Description du produit

Deuxième partie d’un triptyque commencé avec L’épreuve du Prussien (Le bleu du ciel, 2003), Quatre morcellements ou l’affaire du volume restitué, poursuit une recherche prétexte autour de différents états du sucre – formes, aventures, connotations, détournements… Une première ébauche de ce travail avait été publiée dès 1996 dans la Revue de Littérature Générale (P.O.L).
Alors que L’épreuve du Prussien abordait des formes liées à la mémoire et au temps – leur dilution -, Quatre morcellements travaille le bloc, le volume 3D, le domino : bloc de texte aux formes précises dont chaque page serait un côté.
Prenant pour modèle un simple morceau de sucre que l’on ferait tourner entre les doigts, le livre organise quatre fois une rotation, plan par plan, d’un nouvel ensemble. Tourné six fois horizontalement et six fois verticalement, chaque objet sera lu sur douze faces. Sur chaque page-plan, le nombre de vers et leur métrique respectent les dimensions de chacune de ces faces (le jeu a parfois quelques variations).
Quatre morcellements ou l’affaire du volume restitué est aussi un exercice de lecture filée de nombreux morceaux de textes, de livres.

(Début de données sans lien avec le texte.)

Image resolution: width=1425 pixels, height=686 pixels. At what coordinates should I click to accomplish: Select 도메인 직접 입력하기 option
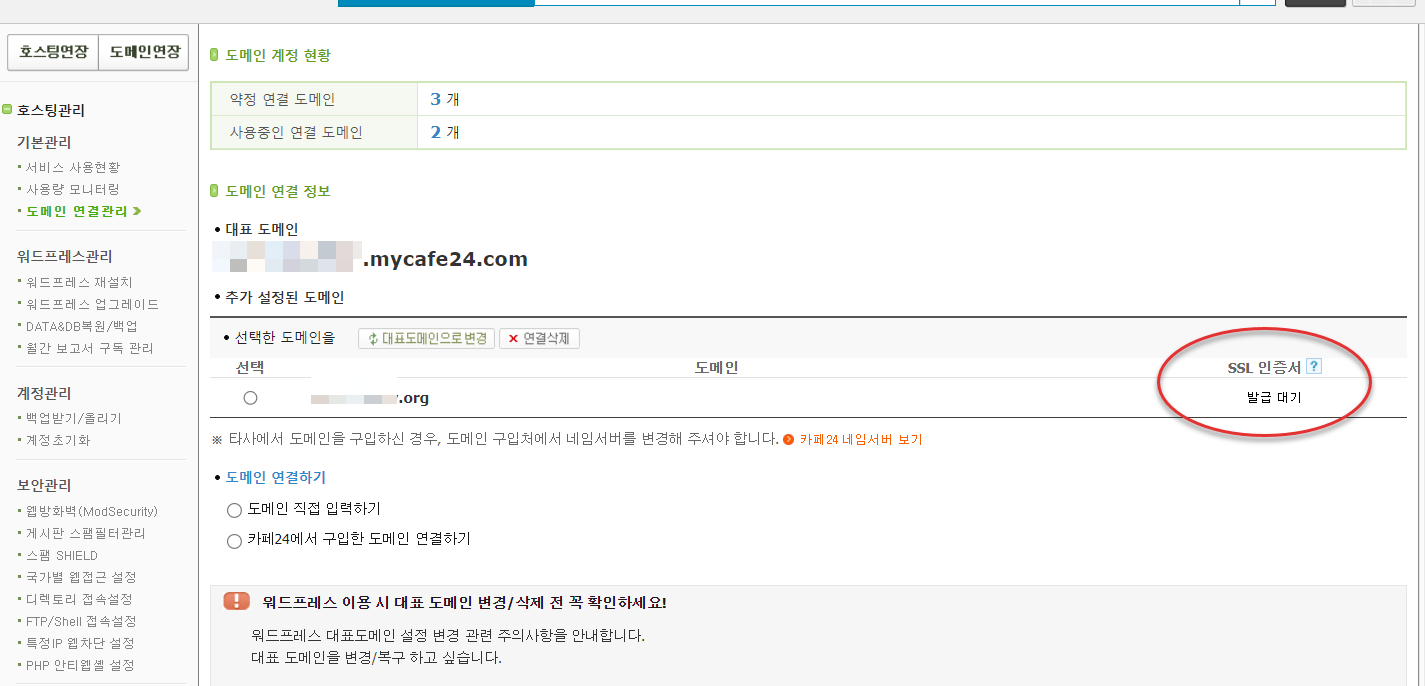[233, 510]
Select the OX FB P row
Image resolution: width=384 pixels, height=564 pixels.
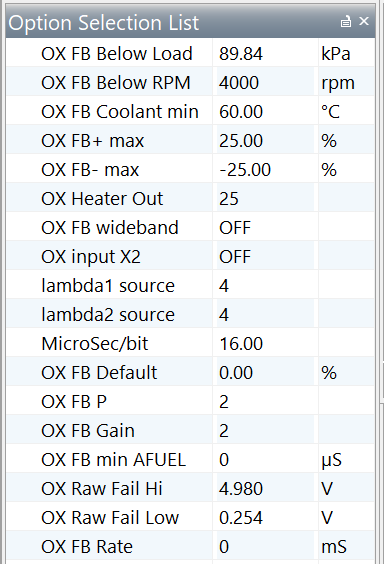[x=191, y=402]
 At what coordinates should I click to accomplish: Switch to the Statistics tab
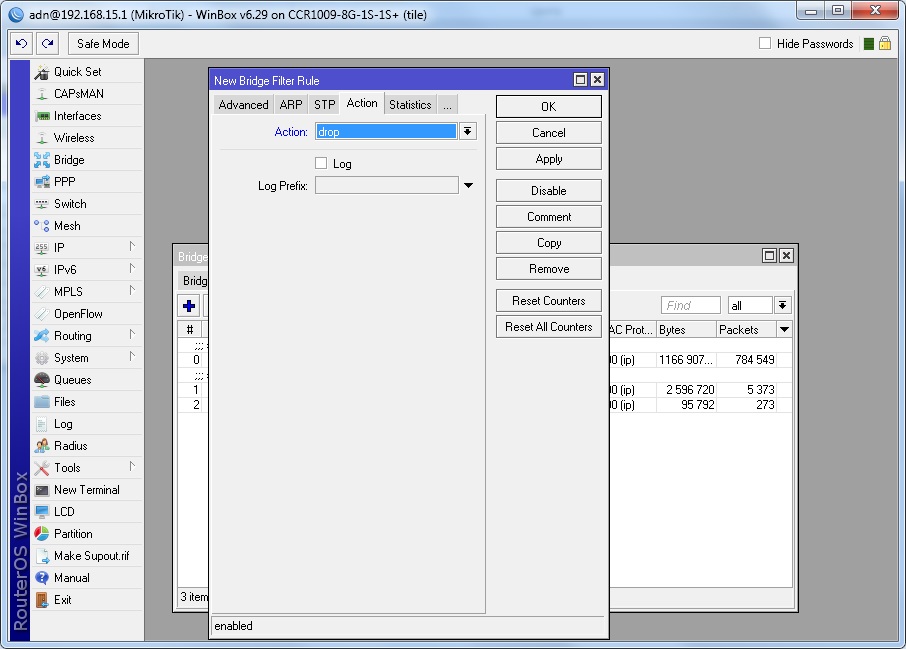click(410, 105)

On trouvera donc dans ces quatre chapitres, notamment, une rencontre du Billy de Spicer avec le Benjy de Faulkner, des bribes d’Alan Turing, quelques signes de Marcel Broodthaers et de Jean-Pierre Bertrand, certaines pages de Burroughs et de Stein, un détournement d’Andrée S. Byatt – etc. Chaque mot pris ailleurs venant s’ajouter à l’ensemble, bloc par bloc, en de légères greffes d’aventures emboîtées.
Mais l’essentiel est ailleurs. Quatre morcellements ou l’affaire du volume restitué est un pur exercice mental, textuel, sensoriel, de manipulation d’objets. Et, dans cette affaire, ce qui fait tenir l’ensemble, ce qui met le mobile en suspens, c’est exactement – mais comment décrire ça ? – ce que la poésie peut parvenir à saisir, à travailler, et à restituer.